> _TASK DIRECTIONS_
Rewrite every item below with "sort direction icon" renamed to "sort order toggle" and everything else unchanged, omitting the pictures from your answer.

> _Records contained in the dataset_
'''
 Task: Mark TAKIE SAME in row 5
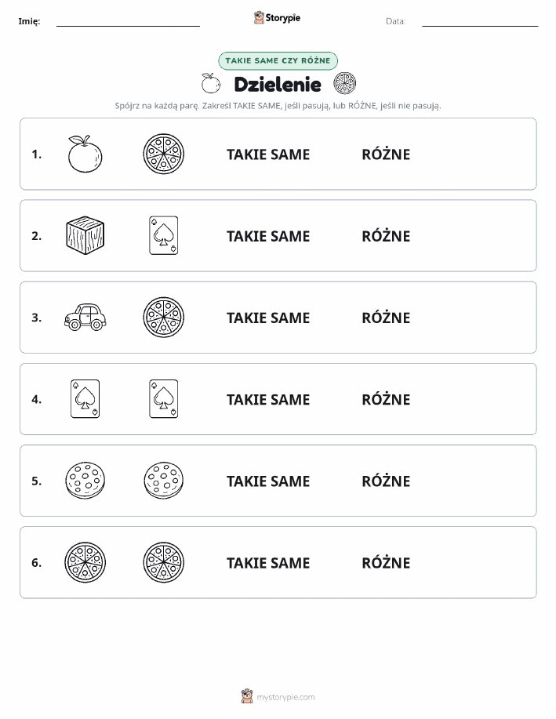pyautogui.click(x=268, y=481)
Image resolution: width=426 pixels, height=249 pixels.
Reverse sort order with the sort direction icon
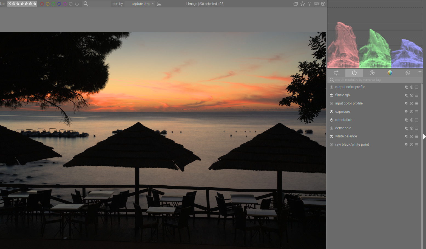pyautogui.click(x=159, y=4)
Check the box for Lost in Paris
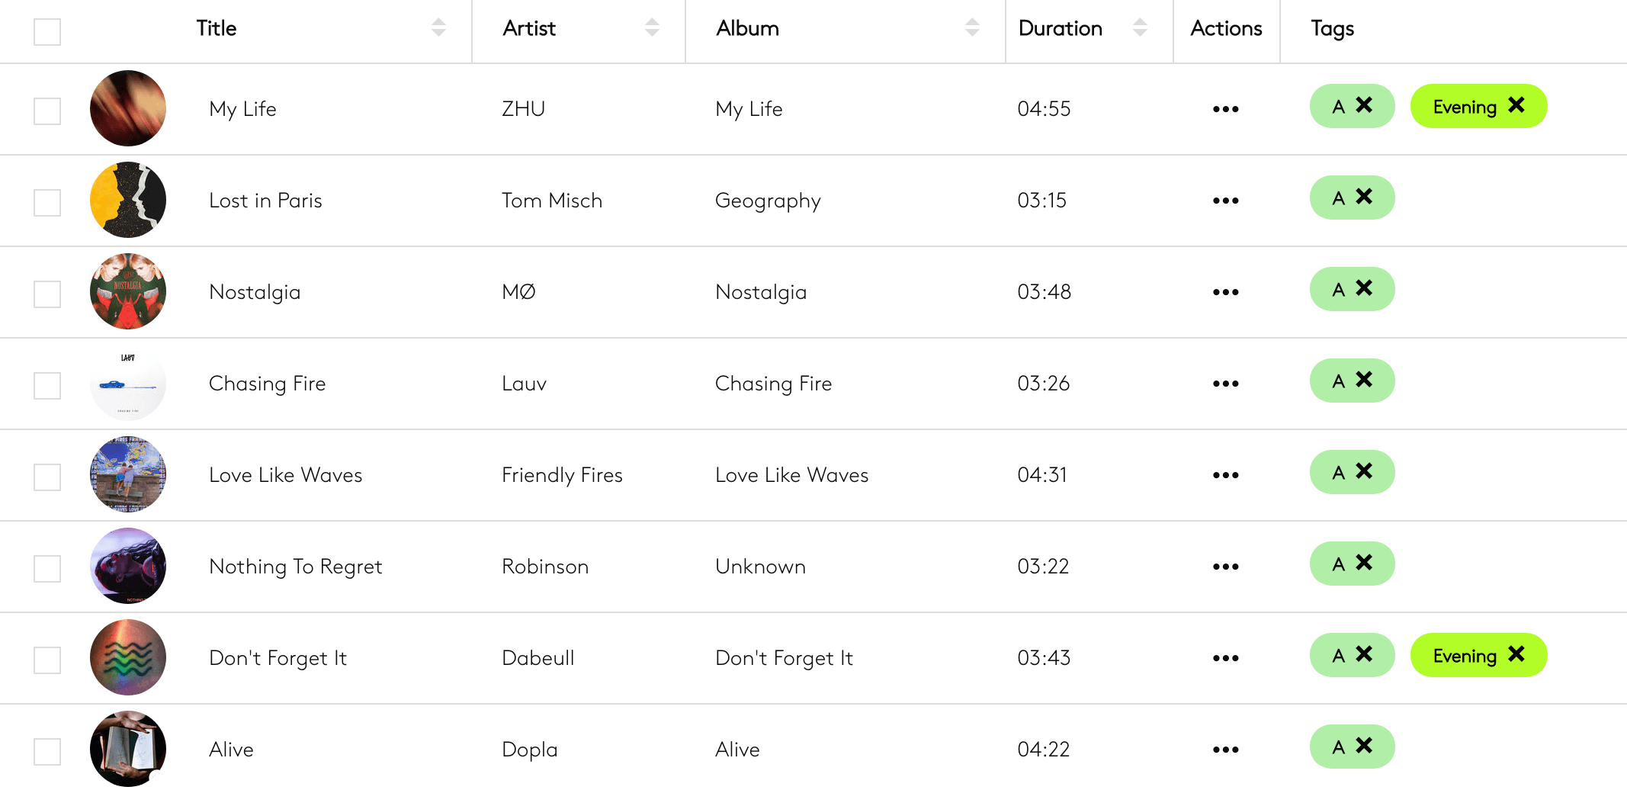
'''
> _EXERCISE ANSWER_
 Task: Mark TAKIE SAME in row 5
pyautogui.click(x=268, y=481)
Image resolution: width=426 pixels, height=249 pixels.
Reverse sort order with the sort order toggle
pyautogui.click(x=159, y=4)
Check the box for Lost in Paris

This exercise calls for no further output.